**STATED EXERCISE**
Reproduce the records below line for line without any changes, omitting the pictures.

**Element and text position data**
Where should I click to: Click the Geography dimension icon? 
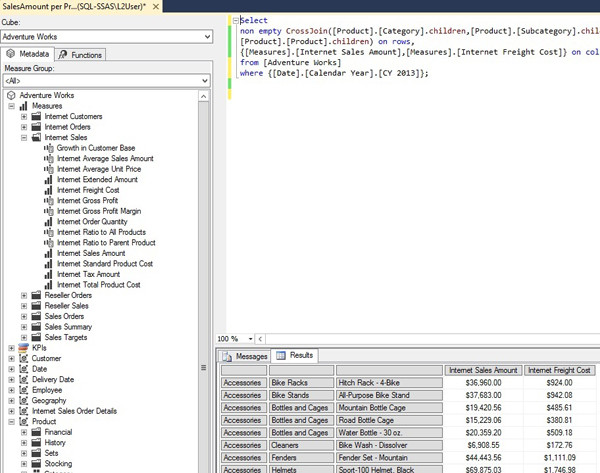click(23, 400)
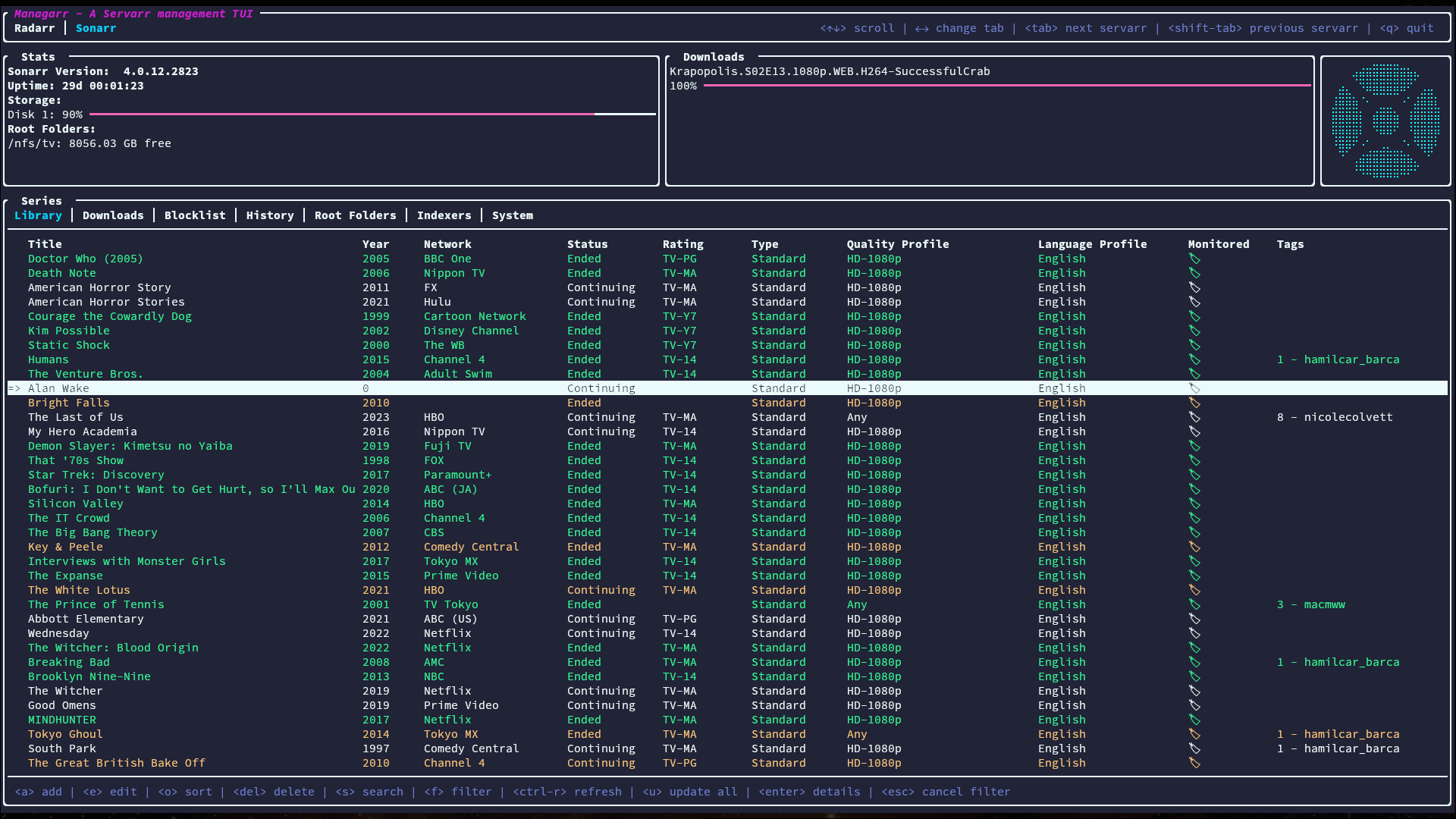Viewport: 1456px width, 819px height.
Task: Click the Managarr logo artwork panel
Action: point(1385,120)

**SOLUTION TO THE EXERCISE**
Where should I click to: Click the Geography dimension icon? 
click(23, 400)
Viewport: 1456px width, 819px height.
Task: Click the Managarr logo artwork panel
Action: point(1385,120)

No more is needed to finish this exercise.